The proposed rule would also strengthen coverage of prescribed contraception and require health plans to disclose that over-the-counter contraception is covered at no cost to the insured.
“Perrigo Co.’s Opill is currently the only daily birth control pill approved for sale without a prescription by the U.S. Food and Drug Administration, but the proposed rule covers other forms of over-the-counter contraceptives, including emergency contraception such as morning-after pill Plan B, spermicides, birth control sponges, and condoms,” per Reuters. “The rule will also require that health plans cover all FDA-approved contraceptive drugs and some devices, including IUDs, without cost sharing in many cases.”
The White House estimates the proposal would impact about 52 million women of reproductive age who are privately insured.
“This proposed rule, if finalized, would be the most significant expansion of contraception coverage under the Affordable Care Act since 2012, when contraception was first required to be covered,” the announcement said. “Also today, the Biden-Harris administration is issuing new guidance to help ensure that patients can access other preventive services such as cancer screenings, that must be covered without cost sharing under the Affordable Care Act.”
The announcement said that reproductive rights “are under attack and Republican elected officials remain committed to repealing the Affordable Care Act.” It added that officials in some states “have made clear they want to ban or restrict birth control in addition to abortion and Republicans in Congress have attacked contraception access nationwide by proposing to defund the Title X Family Planning Program. "
In a separate statement, presidential candidate Vice President Kamala Harris said, “President Biden and I stand with the majority of Americans — Republicans and Democrats alike — who support access to contraception. And we continue to call on Congress to pass federal legislation that restores reproductive freedom nationwide.”

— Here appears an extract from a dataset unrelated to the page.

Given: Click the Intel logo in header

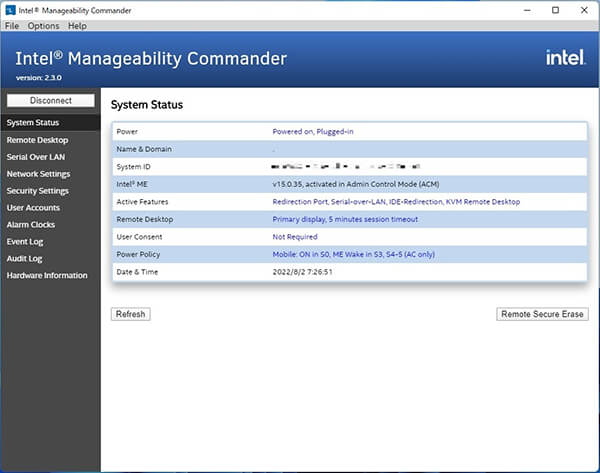Looking at the screenshot, I should click(x=565, y=58).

The Washington Post called the proposal “a tough lift,” because any proposed rule has a 60-day comment period and then sometimes months for a final plan. Meanwhile, the presidential election looms in two weeks.

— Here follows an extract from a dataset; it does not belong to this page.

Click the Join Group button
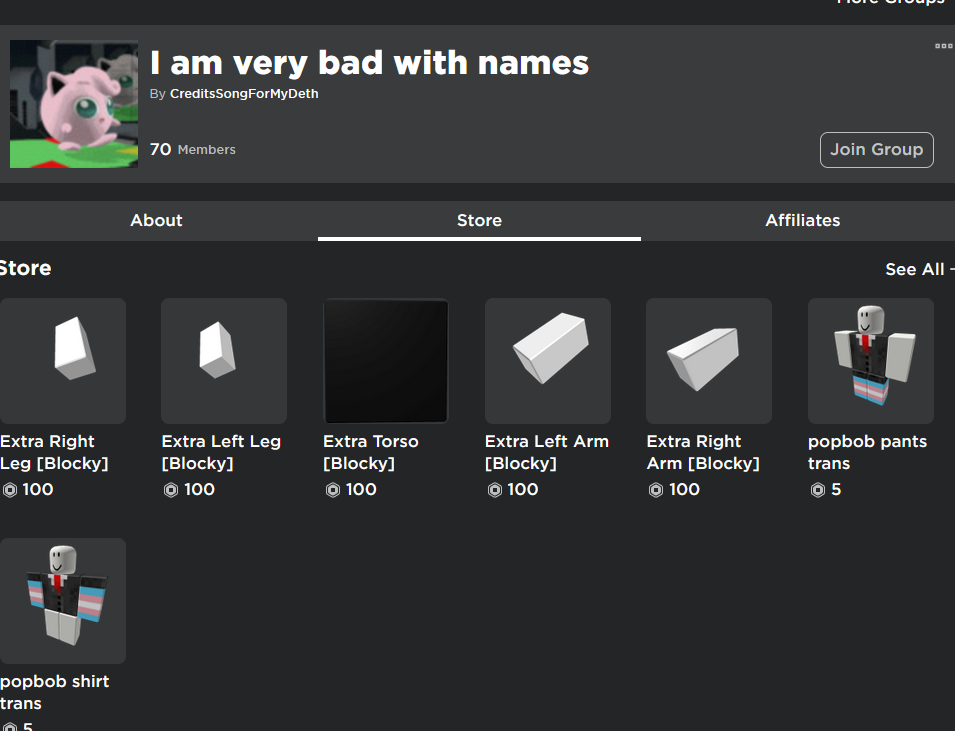Viewport: 955px width, 731px height. pos(876,149)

Reproductive rights have been an issue in the presidential campaign so far. As The Hill reported, former President Donald Trump, “who appointed three conservative Supreme Court justices who voted to overturn Roe, has taken credit for sending the issue of abortion back to the states and has praised the patchwork of laws as a ‘beautiful thing to watch,’ as some states enact near-total bans on the procedure.”
But the article added that “the former president has also said he would veto federal legislation to ban abortion if it reached his desk.”
If the proposed rule is finalized, it would take effect in 2025.